Invited Speakers

The Open Information Extraction Project
Prof. Mausam, Associate Professor, Indian Institute of Technology Delhi Affiliate Faculty, University of Washington, Seattle

Abstract:

Open Information Extraction is an attractive paradigm for extracting large amounts of relational facts from natural language text in a domain-independent manner. In this talk I will describe a brief history of the project starting way back in 2005, and the series of enhancements leading up to the latest open extractors. I will end with some applications work that uses open extractions for various end tasks, including unsupervised event schema generation and deep learning of word vectors.

Bio:

Prof. Mausam is an associate professor at the Dept. of Computer Science in IIT-Delhi and an affiliate faculty at the University of Washington.

His work focuses on large-scale information extraction and text summarization, AI & ML applications to crowdsourcing and education, automated planning under uncertainty, machine learning, and probabilistic reasoning.

He holds a Masters and PhD in Computer Science from University of Washington, Seattle.

Mausam has been granted Senior Member status in the Association for the Advancement of Artificial Intelligence(AAAI).

 

Scalable Causal Inference for Down-stream Impact of an Event
Dr. Vineet Chaoji
Manager, Applied Science at Amazon, Bengaluru, India.

Abstract:

Downstream Impact (DSI) measures the longer term impact of a customer action in terms of increase in revenue or units sold. The DSI of an event is critical to making a wide range of business decisions — e.g., how should one price the Kindle Paperwhite, which Prime benefit should be recommended to a customer, which product advertisement should shown to a customer, etc. One can think of millions of events within the Amazon ecosystem. Estimating the DSI of an event is a causal inference problem. The talk will introduce the DSI estimation problem and its connection to causal inference. Few techniques for computing the DSI will be discussed. Finally, I will present a scalable system to estimate the DSI for a large number of events.

Bio:

Vineet Chaoji is an Applied Science Manager within the Machine Learning team at Amazon where he leads projects related to econometric models of customer behavior, customer targeting and malware detection. 

Prior to joining Amazon, he was a Scientist at Yahoo! Labs in Bangalore where his research focused on online advertising and social networks.

Vineet obtained his PhD in Computer Science from Rensselaer Polytechnic Institute. 

He has published at top-tier data mining and database conferences and journals. Vineet has also served on the program committees of leading data and web mining conferences.

Privacy and Security in Online Social Media (PSOSM)
Prof. Ponnurangam Kumaraguru
, Associate Professor, IIIT, Delhi

Abstract:

With increase in usage of the Internet, there has been an exponential increase in the use of online social media on the Internet.
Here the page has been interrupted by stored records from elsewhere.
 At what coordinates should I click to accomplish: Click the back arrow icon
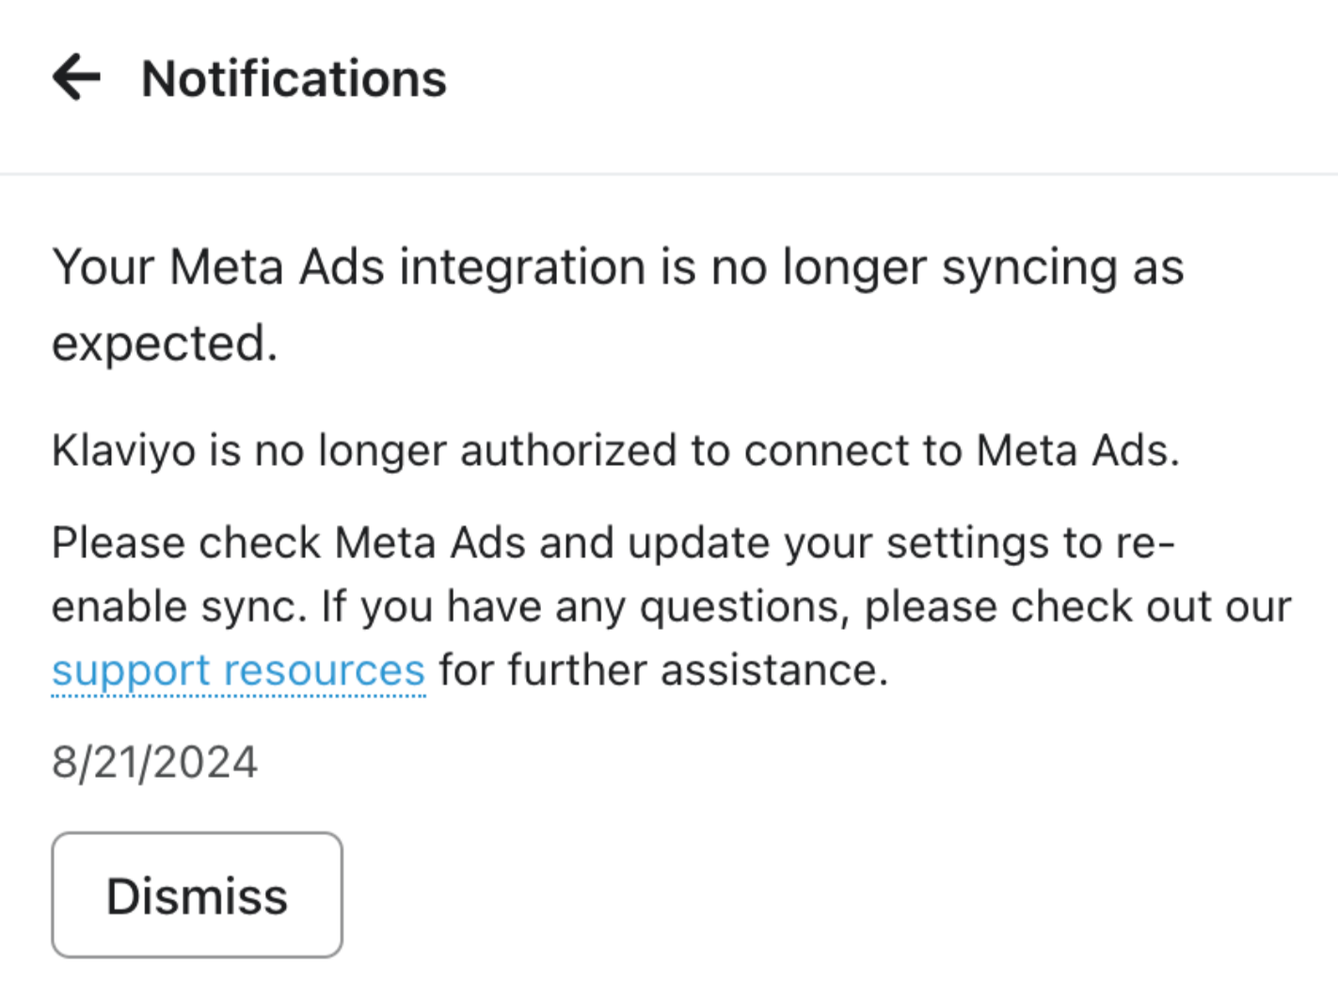coord(76,77)
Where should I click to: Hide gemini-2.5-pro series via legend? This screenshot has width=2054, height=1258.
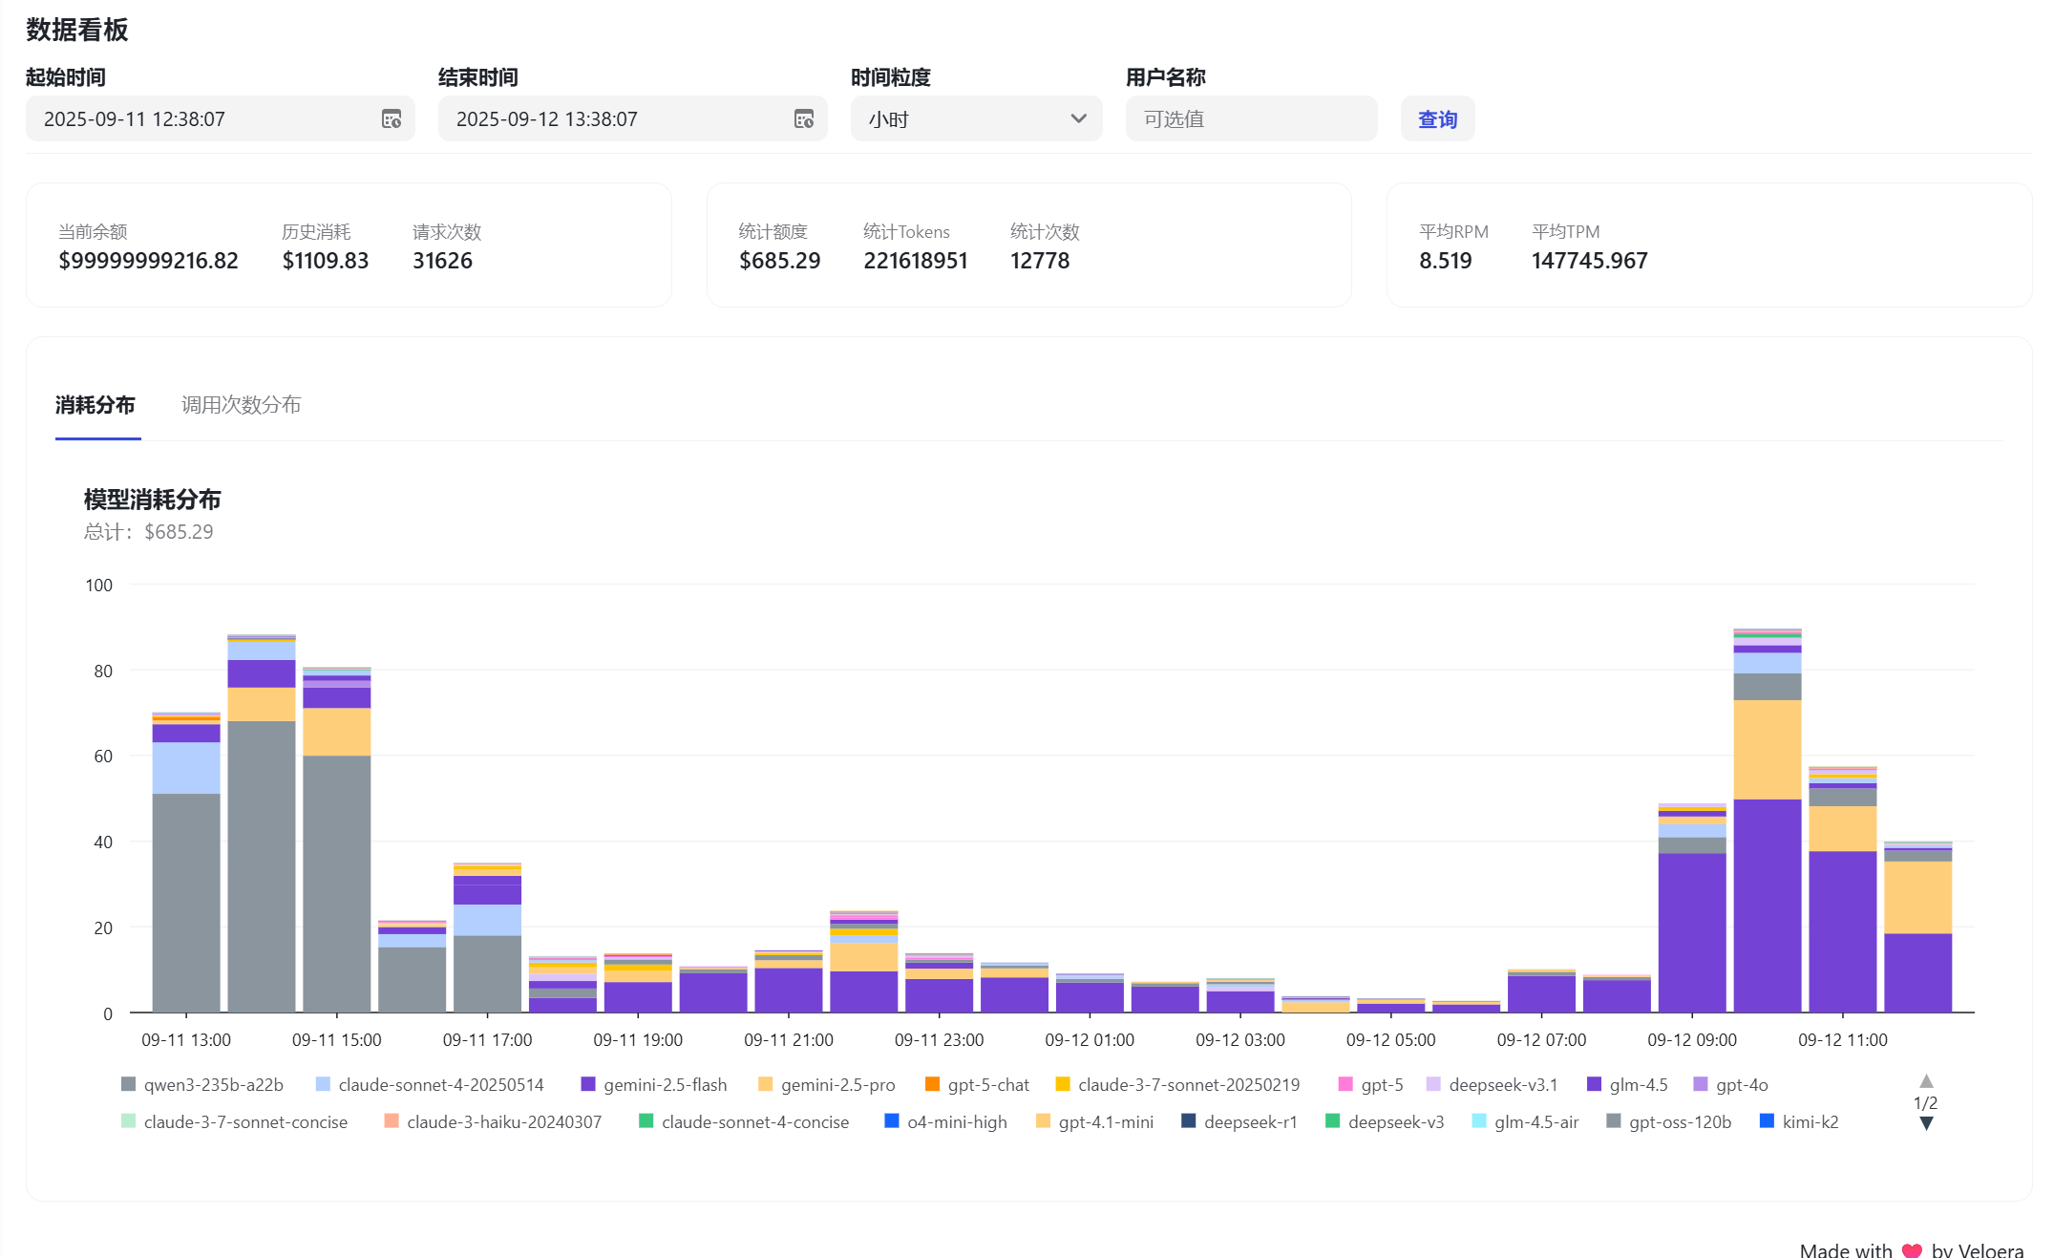pos(827,1085)
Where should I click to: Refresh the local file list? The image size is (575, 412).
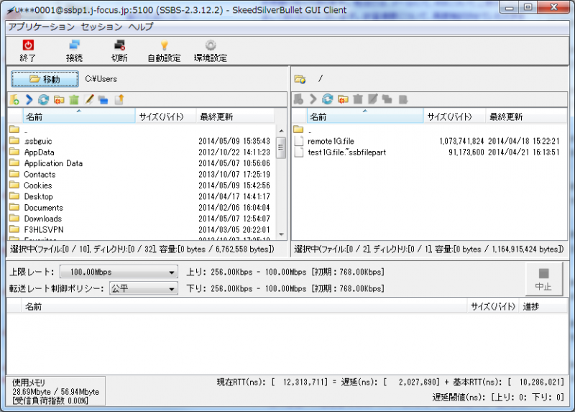coord(44,100)
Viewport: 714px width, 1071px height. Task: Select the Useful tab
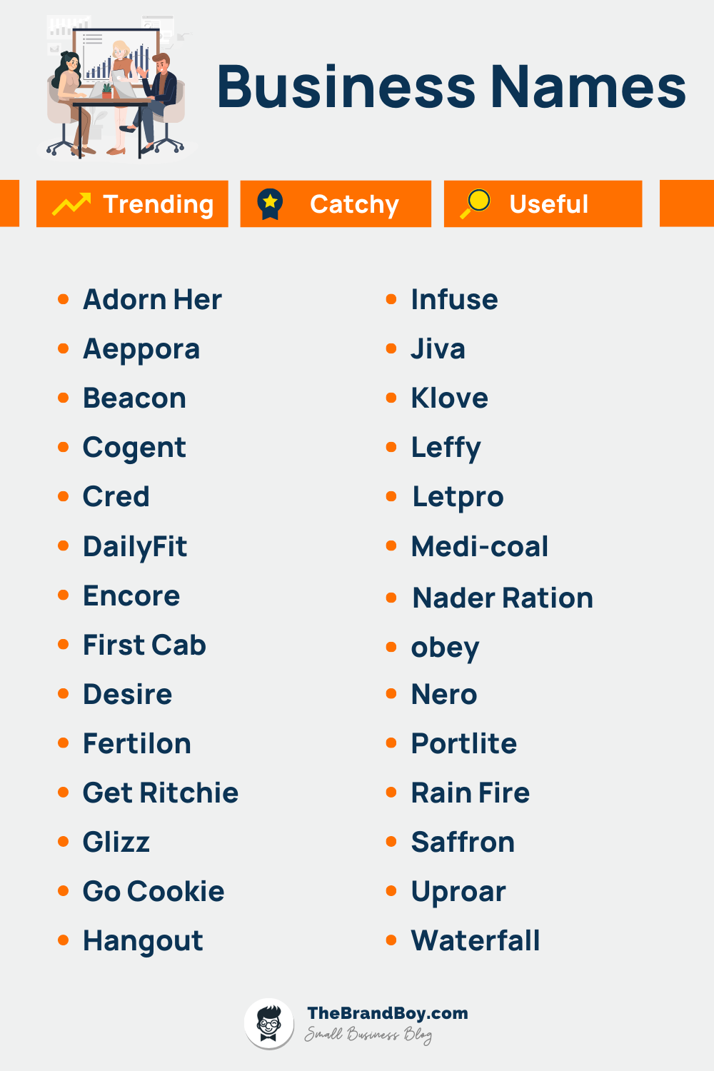click(x=543, y=204)
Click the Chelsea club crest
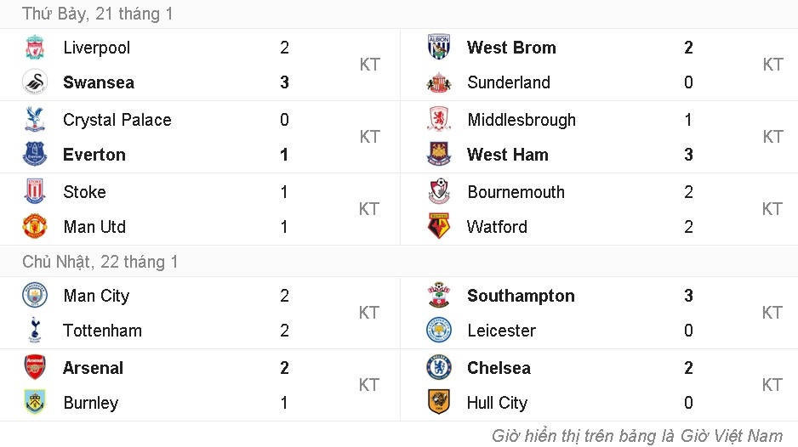 point(438,368)
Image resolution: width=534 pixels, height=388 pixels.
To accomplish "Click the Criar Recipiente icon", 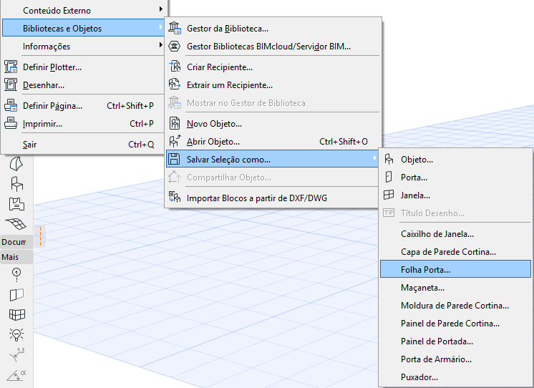I will [x=175, y=67].
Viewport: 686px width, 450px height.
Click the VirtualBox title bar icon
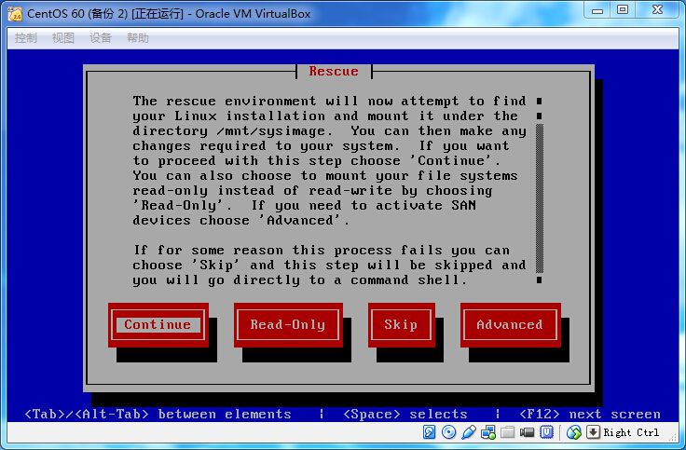pos(15,13)
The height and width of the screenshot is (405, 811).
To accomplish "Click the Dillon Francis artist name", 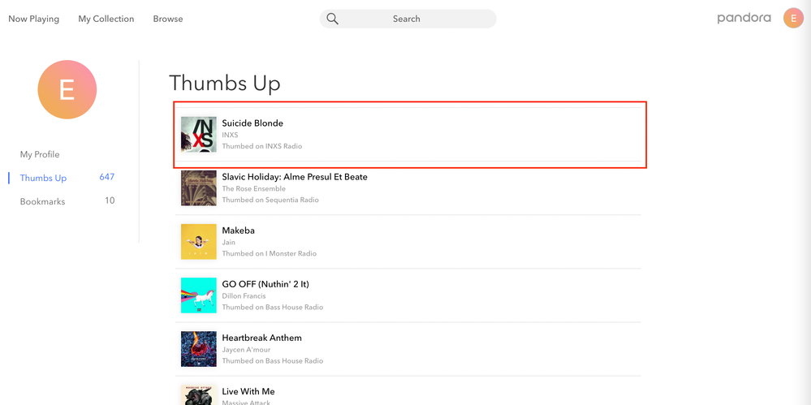I will tap(246, 295).
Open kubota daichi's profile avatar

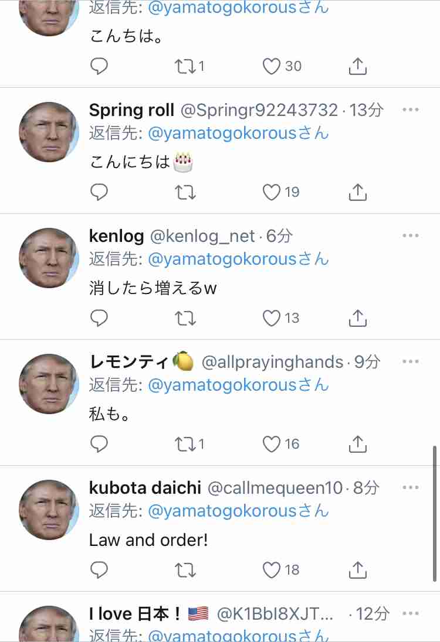(49, 510)
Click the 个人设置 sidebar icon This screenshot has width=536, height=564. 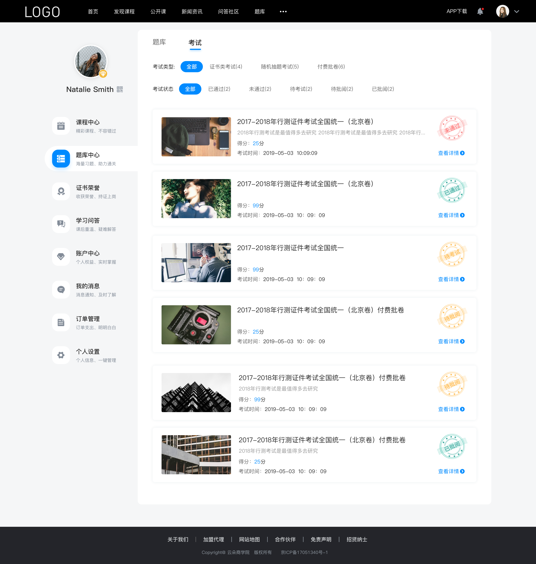(61, 354)
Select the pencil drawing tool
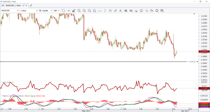The width and height of the screenshot is (210, 112). pos(115,11)
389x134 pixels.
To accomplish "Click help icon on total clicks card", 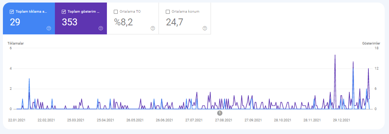I will [49, 28].
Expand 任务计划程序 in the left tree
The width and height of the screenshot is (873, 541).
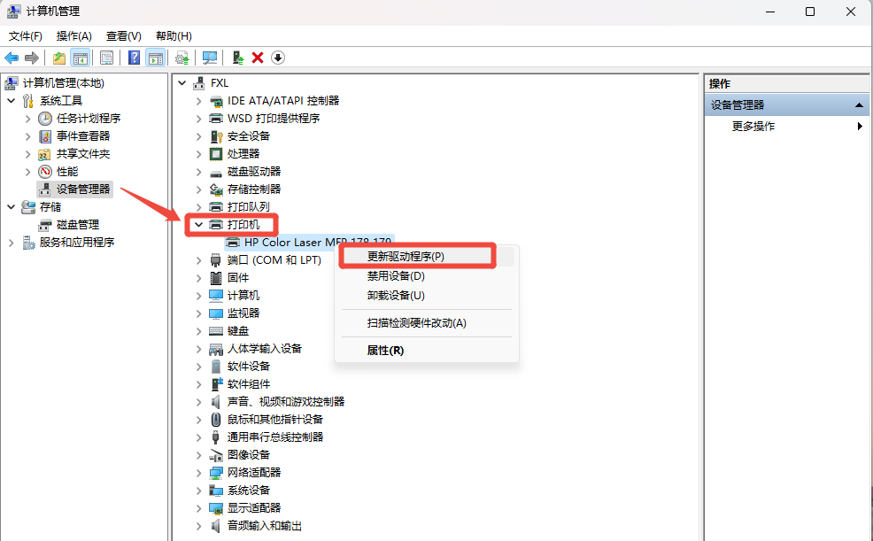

Websites like Facebook, Google+, YouTube, Orkut, Twitter and Flickr have changed the way the Internet is being used. There is a dire need to investigate, measure, and understand privacy and security on online social media from various perspectives (computational, cultural, psychological). Real world scalable systems need to be built to detect and defend security and privacy issues on online social media. I will describe briefly some cool projects that we work on: TweetCred, OSM & Policing, OCEAN, and Call Me MayBe. Many of our research work is made available for public use through tools or online services. Our work derives techniques from Computational Social Science, Data Science, Statistics, Network Science, and Human Computer Interaction. In particular, in this talk, I will focus on the following:

  1. TweetCred, a tool to extract intelligence from Twitter which can be useful to security analysts. TweetCred is backed by award-winning research publications in international and national venues.
  2. How police in India are using online social media, how we can use computer science understanding to help police engage more with citizens and increase the safety in society.
  3. OCEAN: Open source Collation of eGovernment data and Networks, how publicly available information on Government services can be used to profile citizens in India. This work obtained the Best Poster Award at Security and Privacy Symposium at IIT Kanpur, 2013 and it has gained a lot of traction in Indian media.
  4. Given an identity in one online social media, we are interested in finding the digital foot print of the user in other social media services, this is also called digital identity stitching problem. This work is also backed by award-winning research publication.

I will be more than happy to clarify, discuss, any of our work in detail, as required, after the talk.

Bio:

Ponnurangam Kumaraguru ("PK") Associate Professor, is currently the Hemant Bharat Ram Faculty Research Fellow at the Indraprastha Institute of Information Technology (IIIT), Delhi, India. PK is the Founding Head of Cybersecurity Education and Research Centre (CERC).

His research interests include Privacy, e-Crime, Online Social Media, and Usable Security, in particular, these days he has been dabbling with complex networked systems (e.g. social web systems like Twitter, Facebook, and telephone logs). He is also very passionate about issues related to human computer interaction.

He received his Ph.D. from the School of Computer Science at Carnegie Mellon University (CMU).

PK is one of ACM India Eminent Speakers. He is also serving as a reviewer for International Journal of Information Security and ACM's Transactions on Internet Technology (TOIT).